> _TASK INSTRUCTIONS_: Copy the data from the line that contains "Open the Seçenekler menu" through the end, replacing "green" with "blue" and leaving everything else unchanged. Return only those lines, and leave out the pictures.

> _GIVEN DATA_:
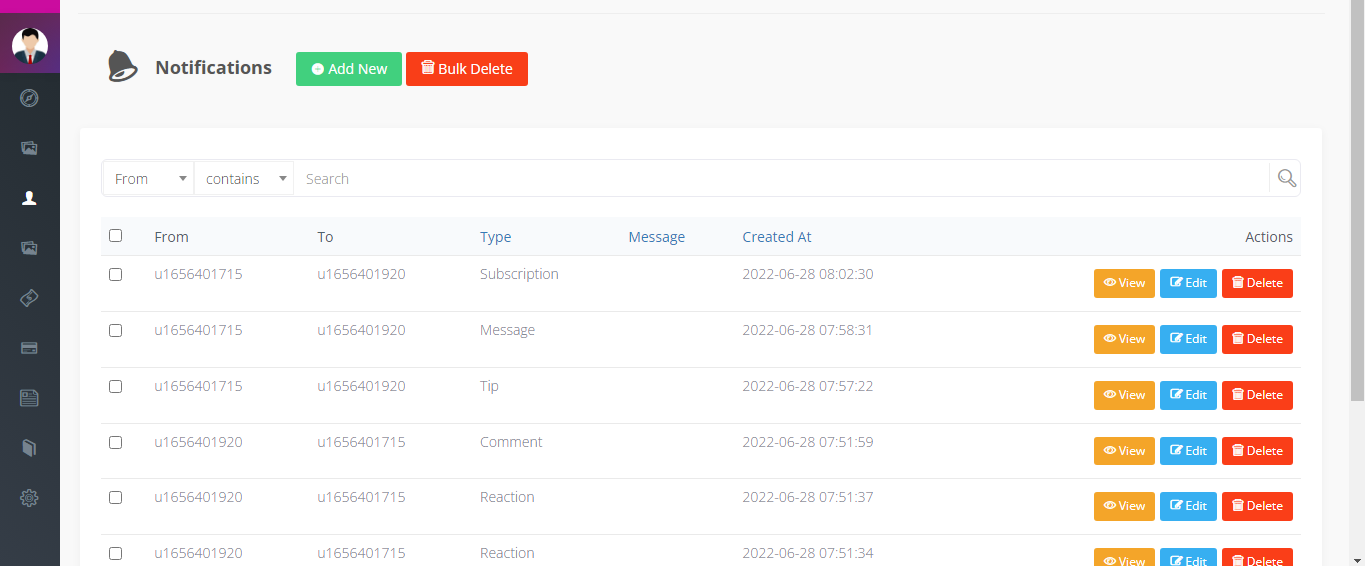Open the settings gear in sidebar
The height and width of the screenshot is (566, 1365).
(x=29, y=498)

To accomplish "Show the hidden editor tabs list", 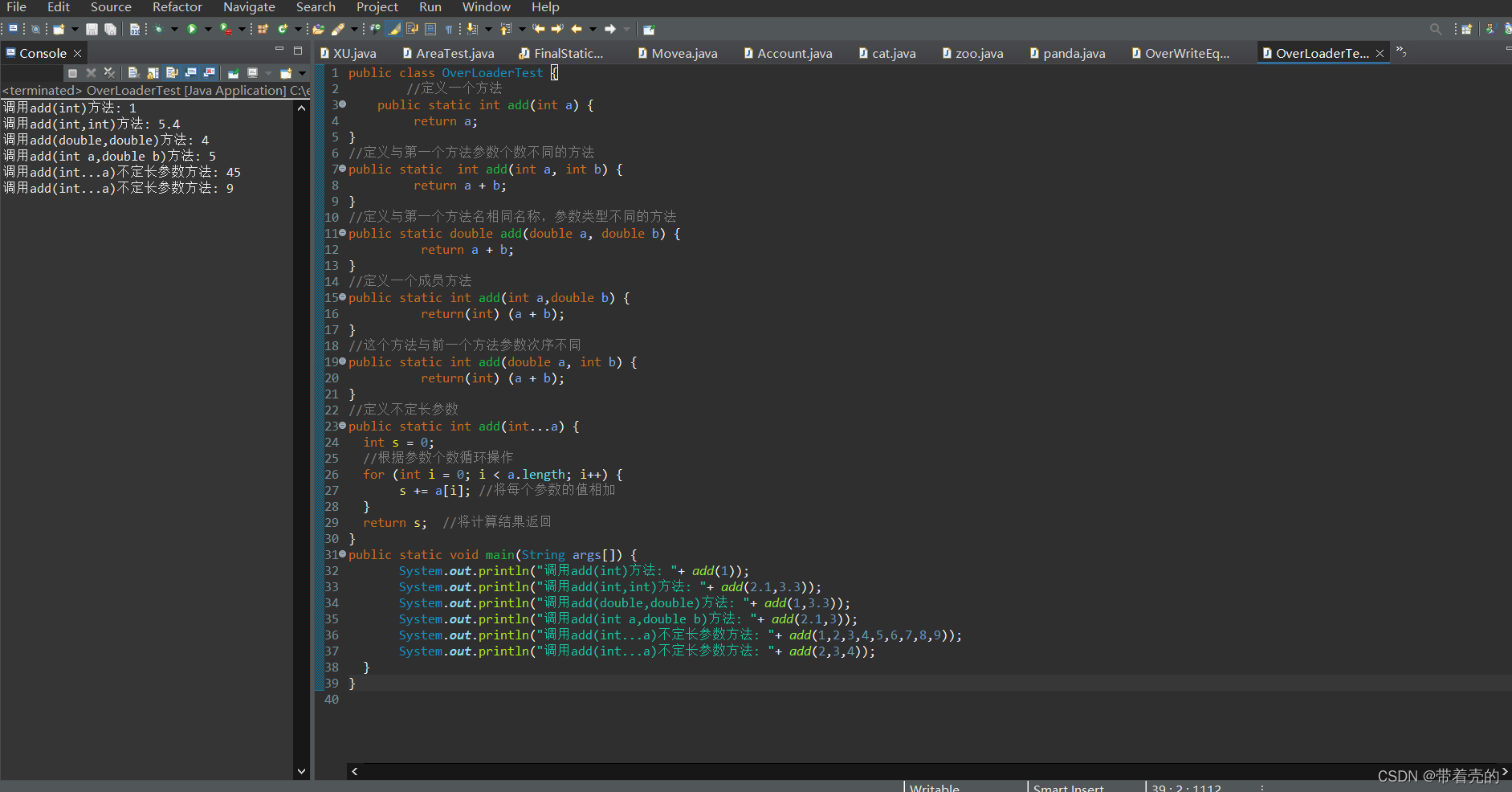I will (1401, 51).
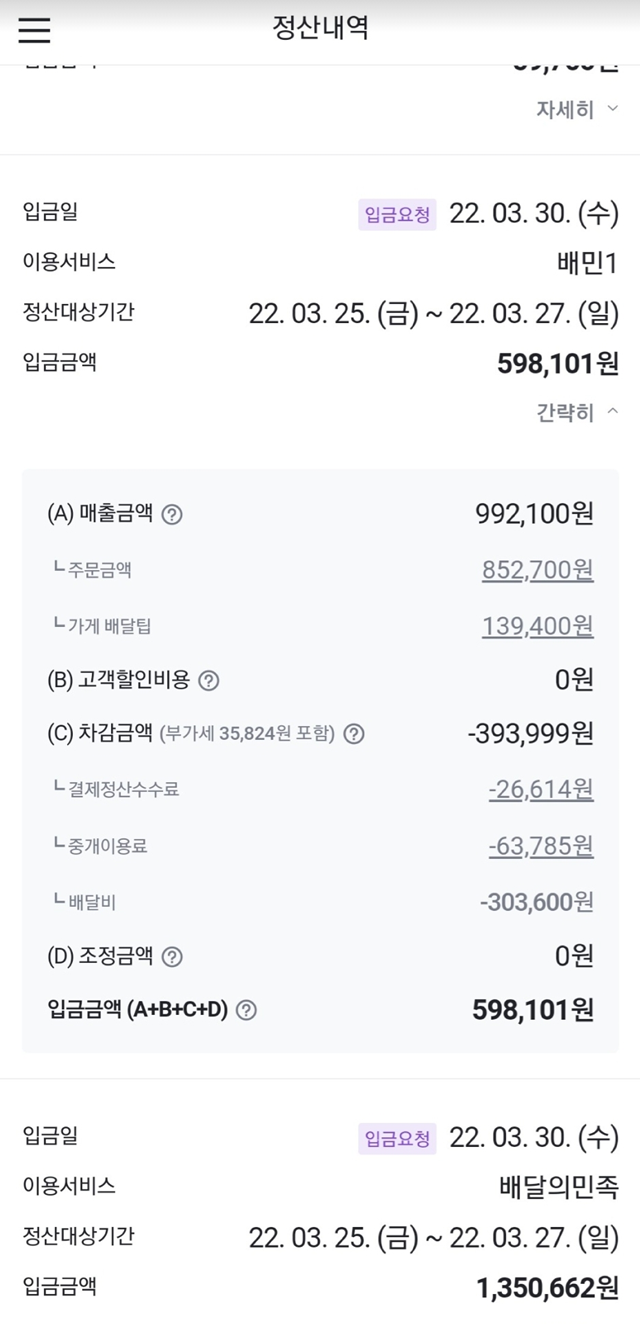Collapse breakdown using 간략히 toggle
640x1324 pixels.
click(x=578, y=413)
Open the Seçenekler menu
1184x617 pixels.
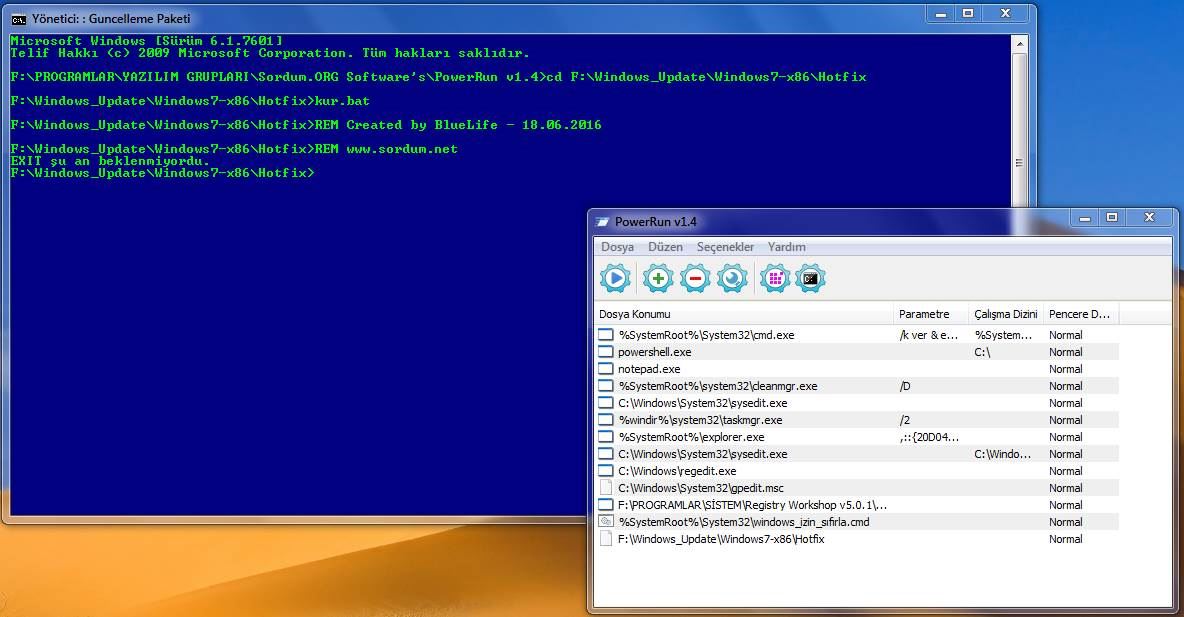[725, 247]
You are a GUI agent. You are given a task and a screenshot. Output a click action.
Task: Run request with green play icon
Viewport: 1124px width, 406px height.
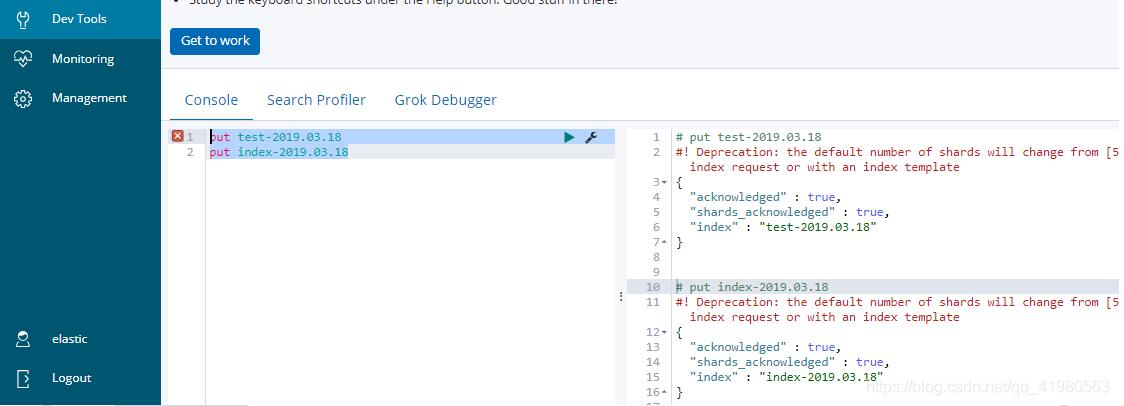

> _SOLUTION TO THIS TASK_:
Open the Seçenekler menu
1184x617 pixels.
[725, 247]
You are a GUI agent. You are given a task and a screenshot. Output a click action.
Task: Run request with blue play icon
Viewport: 1124px width, 406px height.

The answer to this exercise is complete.